O rótulo “negacionista” é hoje aplicado a toda e qualquer pessoa que ponha qualquer questão ou exiba qualquer pensamento que se desvie daquilo que o Governo legisla, que a DGS impõe e que os media propagam. Não interessa se é sobre a ética ou necessidade de vacinar as crianças, se é sobre considerar outros fatores no modo de lidar com a Covid, como os 400 mil portugueses que devido às políticas tomadas vivem agora abaixo do limiar da pobreza, se se é contra toda e qualquer vacina ou se, simplemente, não se pretende vacinar; todas estas pessoas são chamadas de negacionistas ou, como diria Vasco Santana, “chapéus há muitos”. E uma pessoa que seja rotulada negacionista é obviamente um vil e egoísta incumpridor, apenas preocupado consigo próprio.

Antes do vírus SARS-CoV-2 alastrar, havia outro rótulo na moda, normalmente atribuído pelas pessoas de esquerda ou extrema-esquerda àqueles que deles discordavam sobre qualquer tópico, fosse ele económico, social, humano ou ambiental.

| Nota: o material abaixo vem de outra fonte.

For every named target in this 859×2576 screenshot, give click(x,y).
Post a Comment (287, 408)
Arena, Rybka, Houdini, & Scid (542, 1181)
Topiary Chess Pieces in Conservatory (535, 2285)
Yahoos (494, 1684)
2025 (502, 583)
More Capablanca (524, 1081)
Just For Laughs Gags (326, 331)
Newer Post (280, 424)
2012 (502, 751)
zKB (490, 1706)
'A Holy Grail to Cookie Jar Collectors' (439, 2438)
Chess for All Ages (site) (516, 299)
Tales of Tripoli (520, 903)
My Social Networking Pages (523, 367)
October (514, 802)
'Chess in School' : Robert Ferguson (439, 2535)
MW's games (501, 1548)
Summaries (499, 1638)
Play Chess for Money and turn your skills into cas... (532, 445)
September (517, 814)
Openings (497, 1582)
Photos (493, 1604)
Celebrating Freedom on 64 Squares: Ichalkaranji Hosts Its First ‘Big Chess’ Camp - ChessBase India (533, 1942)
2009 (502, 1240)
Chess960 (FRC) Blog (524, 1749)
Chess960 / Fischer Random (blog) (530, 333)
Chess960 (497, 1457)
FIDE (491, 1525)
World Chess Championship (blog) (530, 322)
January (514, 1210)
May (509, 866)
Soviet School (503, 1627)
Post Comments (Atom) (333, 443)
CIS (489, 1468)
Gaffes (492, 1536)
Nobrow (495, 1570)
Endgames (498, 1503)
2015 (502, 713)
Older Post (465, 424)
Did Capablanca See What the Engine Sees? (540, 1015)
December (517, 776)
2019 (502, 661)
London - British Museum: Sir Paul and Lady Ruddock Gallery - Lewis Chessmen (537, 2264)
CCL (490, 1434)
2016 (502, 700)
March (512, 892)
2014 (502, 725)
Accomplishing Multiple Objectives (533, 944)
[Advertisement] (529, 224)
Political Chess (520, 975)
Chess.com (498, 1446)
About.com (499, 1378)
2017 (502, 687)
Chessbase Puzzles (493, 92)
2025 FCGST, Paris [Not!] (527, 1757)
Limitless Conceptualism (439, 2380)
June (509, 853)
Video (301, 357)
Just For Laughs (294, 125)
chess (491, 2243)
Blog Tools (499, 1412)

Eram os fascistas. E qualquer um podia ser rotulado fascista pelas mais diversas razões: desde achar que os impostos sobre as empresas deviam ser mais baixos a considerar os Descobrimentos uma época alta da História de Portugal, até defender que os pais devem escolher a escola dos filhos ou que o 25 de Novembro de 1975 foi uma data importante para a democracia portuguesa. No entanto, serão todas estas pessoas rotuladas de “fascistas” realmente fascistas? E os “negacionistas” negam realmente o quê?

Facilmente se obteriam 10 respostas diferentes para a pergunta “O que é um negacionista?” de outras tantas pessoas. Tal como para o rótulo de fascista. Se não existe consenso sobre o que é um negacionista, porque é que este adjetivo é constantemente atirado contra as pessoas? Porque, na realidade, o termo é apenas um atestado para descartar a pessoa como inválida de capacidade para discutir qualquer tema, fazendo uso da falácia ad hominem, em que o caráter do autor é atacado em vez das suas ideias. Assim, faz-se do negacionista um indivíduo desprovido de massa cinzenta e qualquer ideia que tenha não é para ser ouvida ou discutida.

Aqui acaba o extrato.